Quem teve irregularidade apontada foi comunicado pelos técnicos para necessidade de regularização, mas ainda será notificado formalmente. José Falb admite que a falta de pessoal e de recurso de custeio no Dnocs para fiscalização não permitiram o acompanhamento necessário e as construções e ocupações indevidas nos lotes de foreiros se agravaram ao longo da última década. São 11 servidores para vistoriar 66 açudes.
O levantamento está sendo tocado pelo Dnocs por recomendação do Ministério Público Federal. “Esta situação vem desde 2000, quando o MPF foi provocado a primeira vez”, diz o procurador da República Francisco Alexandre de Paiva Forte, da unidade de Limoeiro do Norte, que cobre demandas de Canindé.

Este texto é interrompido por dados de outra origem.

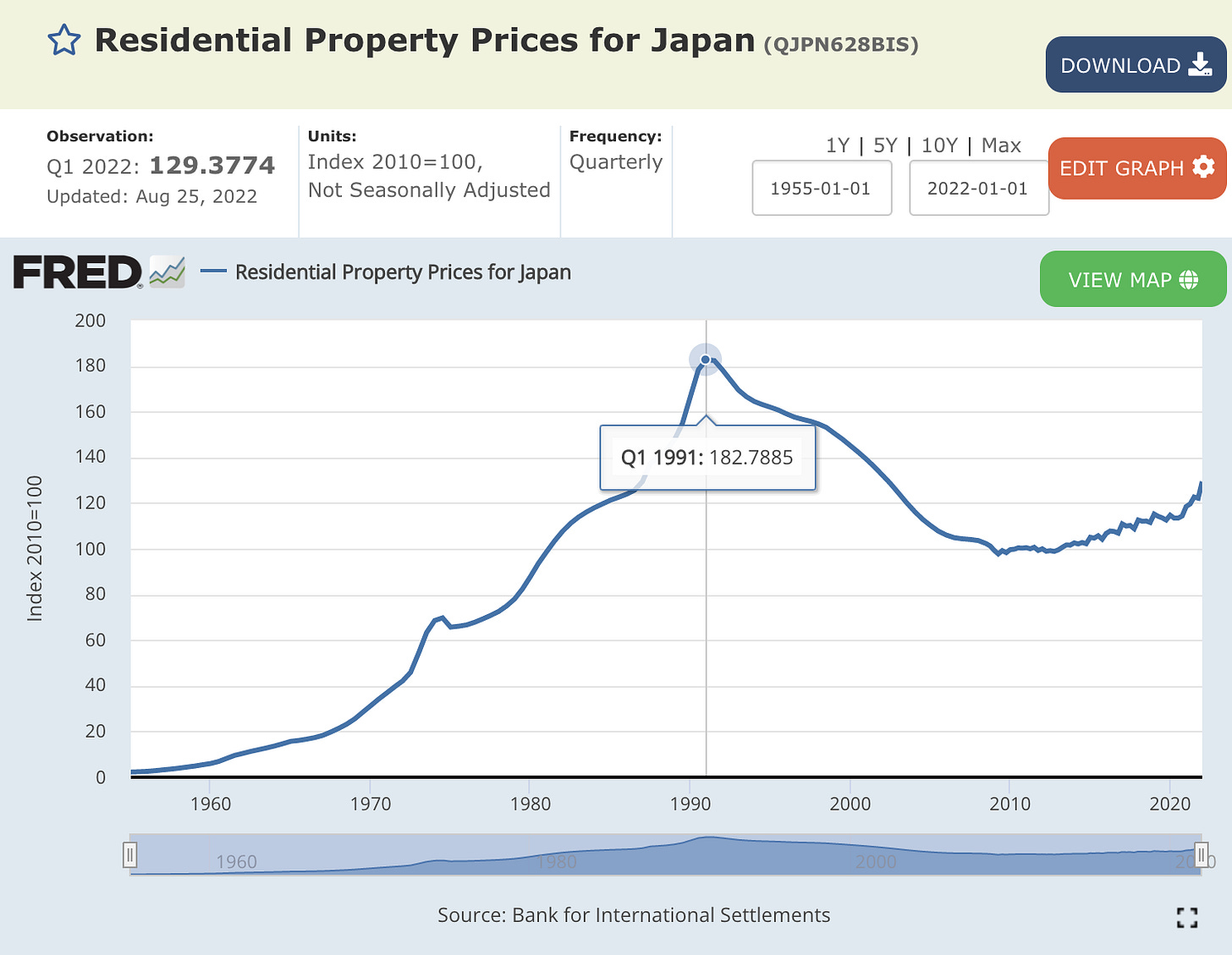Click the download arrow icon on DOWNLOAD button
Screen dimensions: 1232x955
(1200, 63)
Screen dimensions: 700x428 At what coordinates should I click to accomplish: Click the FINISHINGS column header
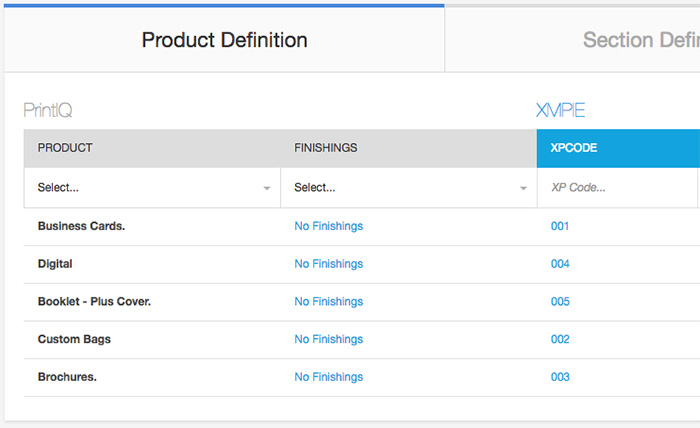tap(325, 148)
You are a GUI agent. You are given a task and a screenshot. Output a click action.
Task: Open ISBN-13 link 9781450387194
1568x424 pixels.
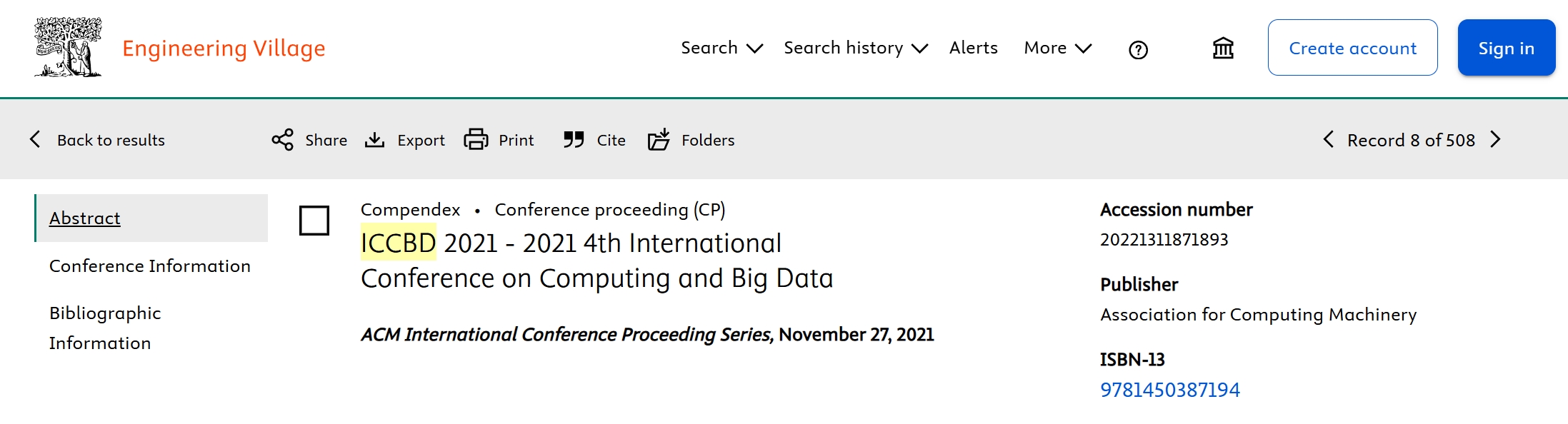[x=1169, y=390]
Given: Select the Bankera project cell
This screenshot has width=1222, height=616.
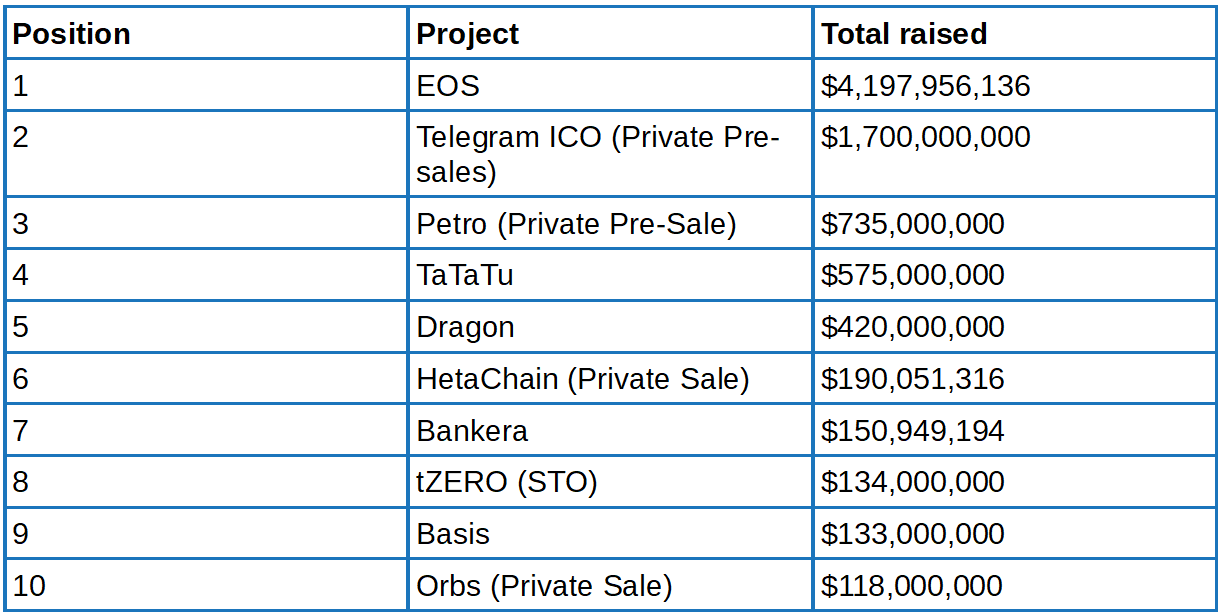Looking at the screenshot, I should (x=472, y=431).
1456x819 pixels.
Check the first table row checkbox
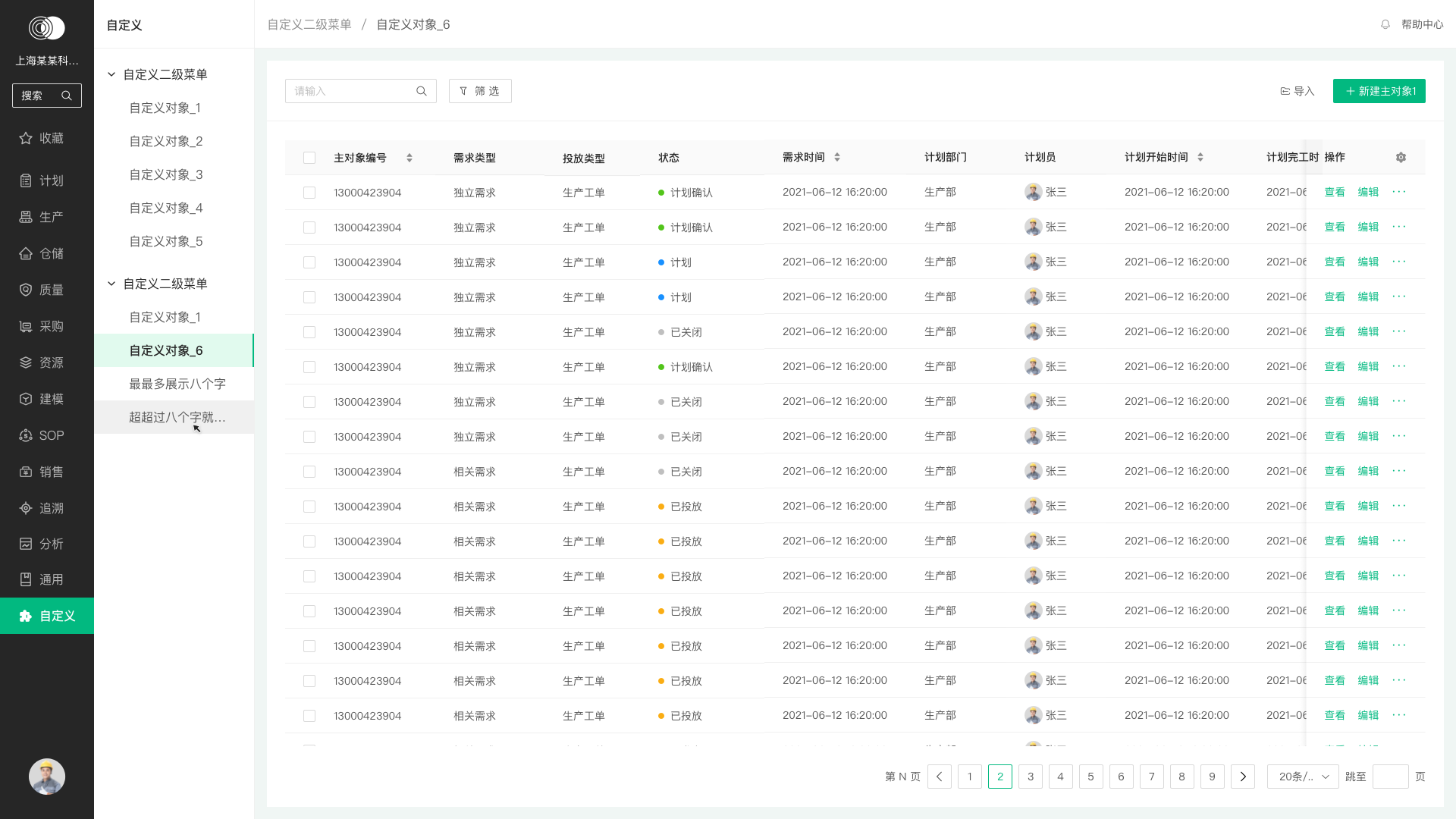pos(309,193)
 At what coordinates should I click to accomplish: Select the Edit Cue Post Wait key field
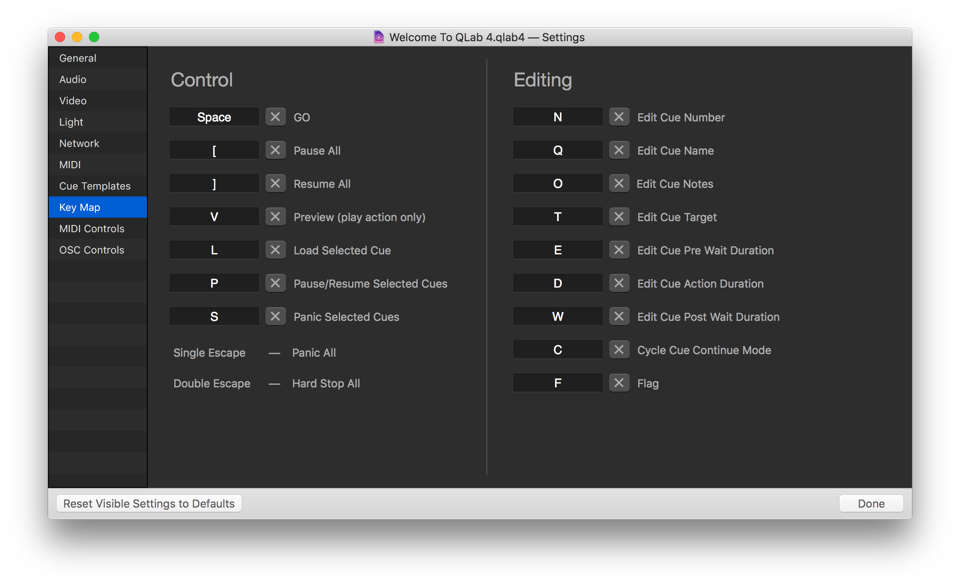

Pelo inquérito civil público nº 1.15000.001208/2008-23, aberto em 2005 e depois redistribuído, foi determinada a inspeção feita só agora na região.
“Foi solicitado que fizessem um levantamento e ver dentro das condições reais qual a melhor forma de proteger a área que é de propriedade do Dnocs”, explica o procurador. Ele reconhece que a urbanização desordenada de Canindé pode ter se alastrado para o entorno dos açudes. Mas disse que aguardará o relatório do Dnocs para avaliar cada caso.
“Pode haver situações em que seja possível fazer um Termo de Ajustamento de Conduta e outras pode ser que sejam caso de demolição”, antecipa o procurador. Demolir seria a sanção mais severa, alerta Francisco Alexandre.